BOOK REVIEW | The War for England's Shores: S-Boats and the Fight Against British Coastal Convoys

The War for England's Shores S-Boats and the Fight Against British Coastal Convoys

Small ships, coastal forces, narrow seas, shallow seas, littoral combat: call them what you will, but the oft-ignored subject of small naval vessels is more important now, yet less conspicuous, than it has probably ever been. That is what makes this fine history of Germany and Britain’s naval operations in the North Sea and English Channel during World War II so timely and important.

Even in these unsettled times, it still seems almost instinctive for full-time, professional senior naval officers and their bureaucratic masters to focus almost entirely on big, blue water warships and nuclear submarines. They arrogantly look down on reservists and small ship operators.

As the author shows so clearly, that is dangerously blinkered and historically ignorant thinking. They only need to look closely at an atlas to see why.

While the United States Navy has a useful fleet of small warships and trained crews to command and operate them, the navies of most other developed countries do not. That puts them at a considerable disadvantage should a "modern" war break out. Obviously, most such developed countries have significant resources in terms of fishing and workboats and motor yachts but, of course, none of them are armed and they rarely have naval trained crews.

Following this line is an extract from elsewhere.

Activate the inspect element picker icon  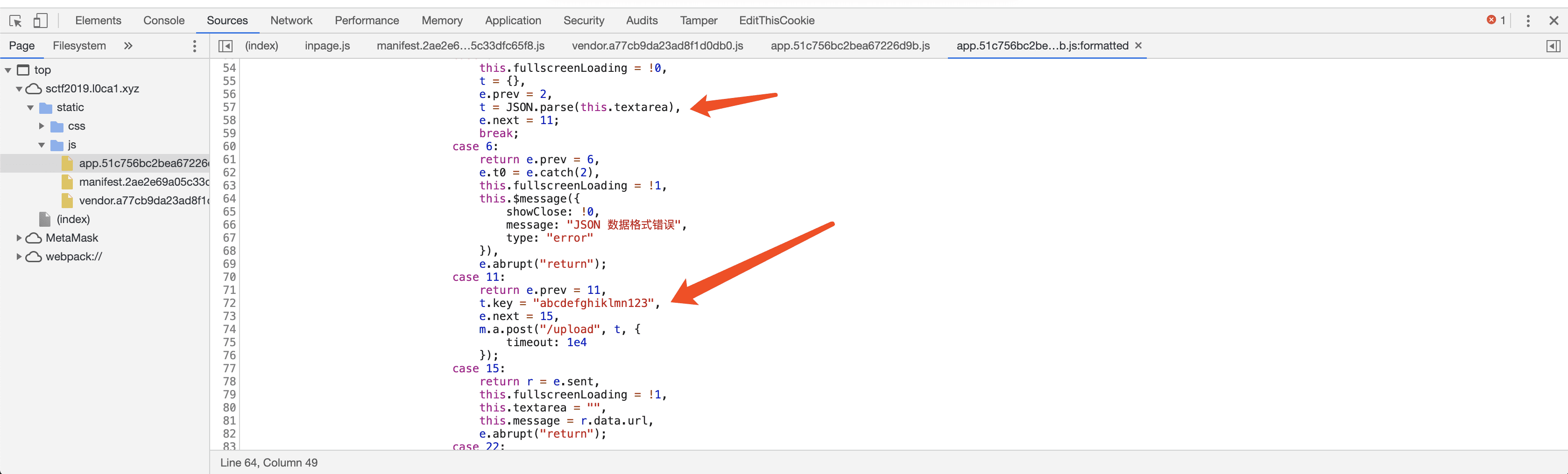pyautogui.click(x=16, y=21)
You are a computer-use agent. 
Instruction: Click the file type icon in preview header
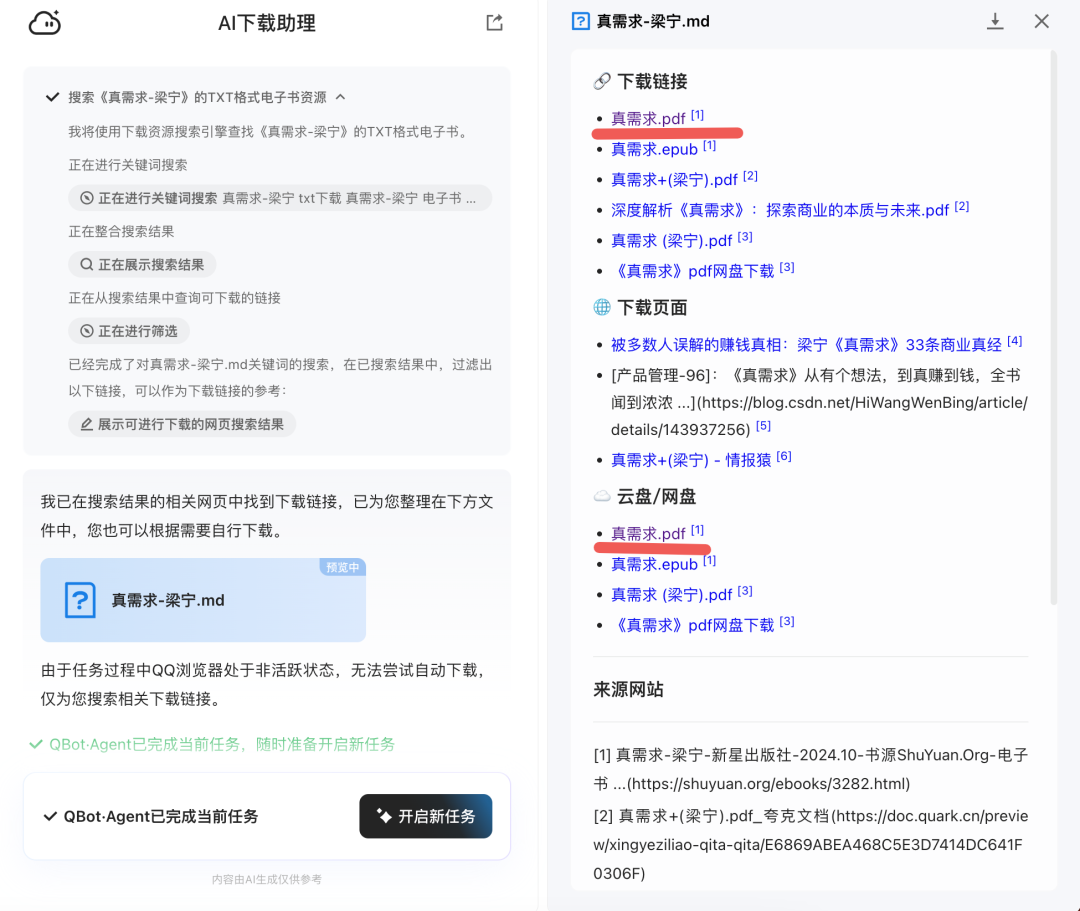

Further, many such unprepared countries, such as, most obviously, the United Kingdom, the Netherlands, Germany, Denmark and Australia, are strategically surrounded by narrow, shallow seas that are not conducive to the operations of large blue water warships and submarines. Unfortunately, the naval powers-that-be in such countries appear to be quite disinterested in preparing for the realities of such a "coastal seas" war.

While having a handful of capital ships that were very unwisely used, the Nazi Kreigsmarine’s leadership was generally obsessed with submarine warfare using its originally excellent U-boats. However, it also possessed some very useful coastal craft in the form of minesweepers, torpedo boats, small destroyers, and the excellent S-boats. The latter were fast, circa 40 knots, wooden-hulled, diesel-powered torpedo/gun boats. For the first 30 months of the war they did enormous damage to Britain’s all-important coastal cargo shipping.

Slowly, the Royal Navy turned the tables on the Nazis by recruiting and training effective "yachtsmen" officers and competent "hostilities only" crews and equipping them with steadily improving, economically produced, almost expendable fast craft. Their Coastal Forces’ motor torpedo boats, motor gunboats, and minesweepers were operated very aggressively and effectively, often in conjunction with RAF aircraft. They gradually wore down the S-boats and their generally first rate crews who, sadly for them, were let down and often ignored by the top-level Nazi leaders.

This very extensively researched book looks very closely at both sides from both human and technical angles. It clearly shows how and why the war turned out as it did for both the Royal Navy and the Kriegsmarine. It is unfortunate that it is unlikely to be studied by those who would benefit most from it; they are the current senior leaders of the above-mentioned navies.

Author: G. H. Bennett

Available from Seaforth Publishing, Barnsley, UK.